Кольцо — один из двух знаков поручительства (другой — носовой платок, который невеста дарила жениху). Обручальные кольца надевали при оглашении в церкви. Мужчины, как правило, их не носили, поскольку работать в них было неудобно. Для женщин же кольцо было знаком отличия. «На руку женщины всегда смотрят. Еще лет 40 назад отсутствие кольца было признаком несостоятельности», — комментирует Добровольская.
Платье — необходимый свадебный атрибут. Белый цвет — отнюдь не традиционный. Свадебное платье в России стало белым в городах после Великой Отечественной войны. «Белое платье с фатой и черный мужской костюм — это городской дресс-код, причем недавний, послевоенный. А так в каждой местности был свой комплекс одежды. Невеста — это нарядно одетая девушка. Потом эта одежда, скорее всего, использовалась как праздничная», — говорит Громов. В городах и у знати платья стали белыми гораздо раньше, но это — европейская традиция.
На Русском Севере (регион новгородского заселения) к белому свадебному платью и вовсе могли относиться осторожно и даже отрицательно, рассказывает Фролова. Тому причиной служили особые представления о красоте и моде: каждый год был новый модный сарафан. Рубаха была белая, а сарафан менял цвет и мог быть либо темно-синим, либо красным, либо даже оранжевым.
Платок — долгое время, вплоть 1950-х, был лучшим подарком женщине от мужчины, рассказывает Добровольская: «Надетый платок, на мой взгляд, не является символом подавления женщины. Скорее он, с одной стороны, был очень функционален, защищал от грязи при работе, с другой — был украшением».
Новая старая свадьба
«Элементы приданого существуют и сейчас. Квартира молодым — это то же самое приданое», — приводит пример Варвара Добровольская. Сохраняются и кольца, и нарядность свадебных одежд. Но сама свадьба как мероприятие в традиционном виде исчезает. Экономические смыслы уступают смыслам эстетическим и гедонистическим. Например, от застолья все чаще отказываются в пользу новых форм. «Это показатель социально-экономических изменений. Нет необходимости представлять супругов своим родам, чаще звучит, что свадьба — это для молодых. Поэтому меняются и сами свадьбы. И эти разрушения начинаются с больших городов», — анализирует Дмитрий Громов.

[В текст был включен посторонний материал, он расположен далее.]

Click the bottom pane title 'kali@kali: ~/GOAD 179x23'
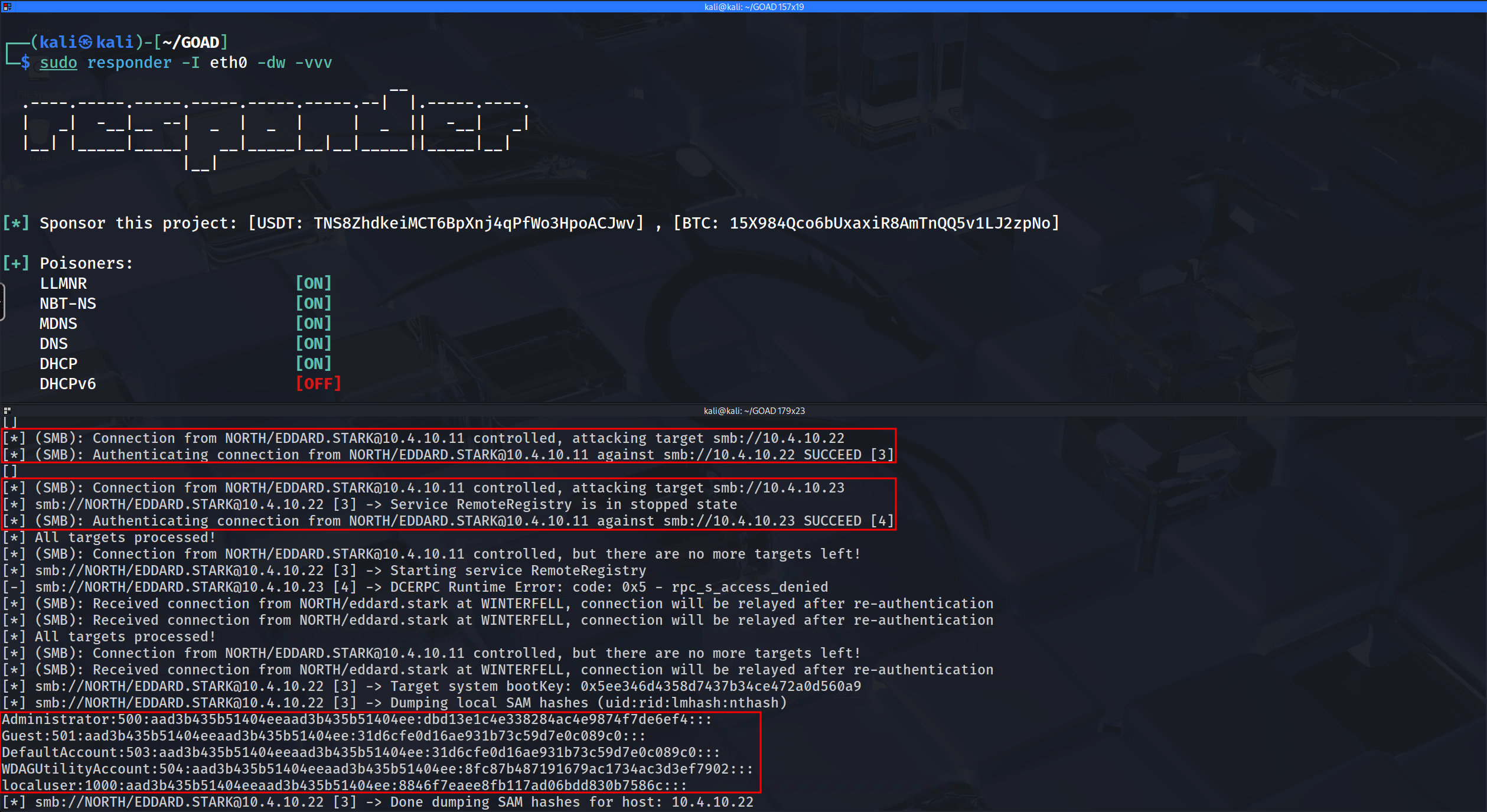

Если раньше выживание предполагало наличие большого числа социальных связей (и семьи были большими), то сейчас это не так важно. Каждый человек может выжить индивидуально. Мы редко обращаемся за помощью к родственникам. «Что вы знаете, например, про своих соседей?» — задает риторический вопрос Добровольская. «Сейчас без мужчины выжить можно. В русской деревне это было сложнее», — говорит она. Поэтому если раньше семейная жизнь (выполняемые роли), брак и традиции его заключения были строго определены как для женщин, так и для мужчин, то сейчас это меняется.
«Мы мало соблюдаем теперь семейные традиции, а также приметы, связанные с деторождением, — говорит Фролова. — Но суеверия держатся сильно: «Не переступай через корягу», «Не смотри на плохое», «Не участвуй в похоронах и не ходи на кладбище» и т. д. — и в наши дни так бабушки и мамы оберегают беременных».
И все же порой мы сами не замечаем, как выполняем ритуалы предков. По данным последних опросов, 36% россиян по-прежнему считают залогом успешной свадебной церемонии гуляние в ресторане, 30% считают платье невесты важнейшим элементом праздника, а 19% — большое количество гостей. Каждый десятый россиянин готов потратить больше 0,5 млн рублей, чтобы закатить свадебный «пир на весь мир».